Instructions to follow:
Return every line of the data without any change, from its first line up to and including the line that contains "text-run: be cut off health insurance, unless they… is".

Saved data entries
*-*-*
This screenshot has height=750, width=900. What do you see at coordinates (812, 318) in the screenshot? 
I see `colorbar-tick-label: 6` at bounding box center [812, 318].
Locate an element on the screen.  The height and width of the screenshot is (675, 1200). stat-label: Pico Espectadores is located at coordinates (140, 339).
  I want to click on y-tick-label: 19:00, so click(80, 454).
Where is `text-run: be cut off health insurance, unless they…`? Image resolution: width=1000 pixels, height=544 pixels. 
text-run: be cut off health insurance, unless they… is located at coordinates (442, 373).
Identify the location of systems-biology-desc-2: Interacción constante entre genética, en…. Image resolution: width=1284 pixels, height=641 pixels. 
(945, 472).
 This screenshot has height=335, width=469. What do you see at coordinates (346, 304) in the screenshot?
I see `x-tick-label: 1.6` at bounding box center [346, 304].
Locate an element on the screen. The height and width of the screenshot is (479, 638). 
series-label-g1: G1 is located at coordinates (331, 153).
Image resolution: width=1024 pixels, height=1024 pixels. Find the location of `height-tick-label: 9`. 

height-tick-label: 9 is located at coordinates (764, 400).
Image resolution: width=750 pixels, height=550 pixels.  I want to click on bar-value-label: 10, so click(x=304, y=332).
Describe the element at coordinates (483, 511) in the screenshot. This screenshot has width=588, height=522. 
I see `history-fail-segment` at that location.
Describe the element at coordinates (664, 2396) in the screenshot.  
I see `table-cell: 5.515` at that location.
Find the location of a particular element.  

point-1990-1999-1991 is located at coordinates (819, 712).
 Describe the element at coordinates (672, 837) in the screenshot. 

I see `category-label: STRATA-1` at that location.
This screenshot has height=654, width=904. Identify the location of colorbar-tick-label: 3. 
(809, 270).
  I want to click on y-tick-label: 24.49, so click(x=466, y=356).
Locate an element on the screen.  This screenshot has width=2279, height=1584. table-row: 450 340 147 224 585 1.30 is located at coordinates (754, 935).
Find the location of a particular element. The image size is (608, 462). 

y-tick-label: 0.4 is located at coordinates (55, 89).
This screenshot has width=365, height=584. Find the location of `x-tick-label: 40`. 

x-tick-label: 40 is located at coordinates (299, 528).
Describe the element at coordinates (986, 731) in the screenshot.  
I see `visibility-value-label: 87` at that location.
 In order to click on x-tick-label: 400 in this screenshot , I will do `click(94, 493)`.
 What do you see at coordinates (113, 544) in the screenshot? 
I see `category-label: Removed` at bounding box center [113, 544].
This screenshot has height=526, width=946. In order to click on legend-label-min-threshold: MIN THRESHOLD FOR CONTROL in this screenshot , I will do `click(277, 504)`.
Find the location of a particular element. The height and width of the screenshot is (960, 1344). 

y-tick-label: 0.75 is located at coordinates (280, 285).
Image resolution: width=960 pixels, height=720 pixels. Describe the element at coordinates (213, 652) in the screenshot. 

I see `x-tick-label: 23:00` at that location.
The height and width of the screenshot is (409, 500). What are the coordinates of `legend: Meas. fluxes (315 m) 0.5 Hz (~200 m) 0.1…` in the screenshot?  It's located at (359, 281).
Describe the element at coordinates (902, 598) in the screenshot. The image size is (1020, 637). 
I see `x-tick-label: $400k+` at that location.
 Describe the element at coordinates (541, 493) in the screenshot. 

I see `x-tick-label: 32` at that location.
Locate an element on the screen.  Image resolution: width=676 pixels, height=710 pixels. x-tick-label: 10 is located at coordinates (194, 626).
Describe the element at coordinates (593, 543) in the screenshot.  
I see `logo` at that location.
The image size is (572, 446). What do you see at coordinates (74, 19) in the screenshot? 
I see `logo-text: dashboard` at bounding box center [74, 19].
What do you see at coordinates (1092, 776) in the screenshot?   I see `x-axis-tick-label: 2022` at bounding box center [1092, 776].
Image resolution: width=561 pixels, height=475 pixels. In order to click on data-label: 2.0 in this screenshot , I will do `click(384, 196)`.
*-*-*
Output of the task:
This screenshot has height=750, width=900. What do you see at coordinates (812, 318) in the screenshot? 
I see `colorbar-tick-label: 6` at bounding box center [812, 318].
Locate an element on the screen.  The height and width of the screenshot is (675, 1200). stat-label: Pico Espectadores is located at coordinates (140, 339).
  I want to click on y-tick-label: 19:00, so click(80, 454).
Where is `text-run: be cut off health insurance, unless they…`? Image resolution: width=1000 pixels, height=544 pixels. 
text-run: be cut off health insurance, unless they… is located at coordinates (442, 373).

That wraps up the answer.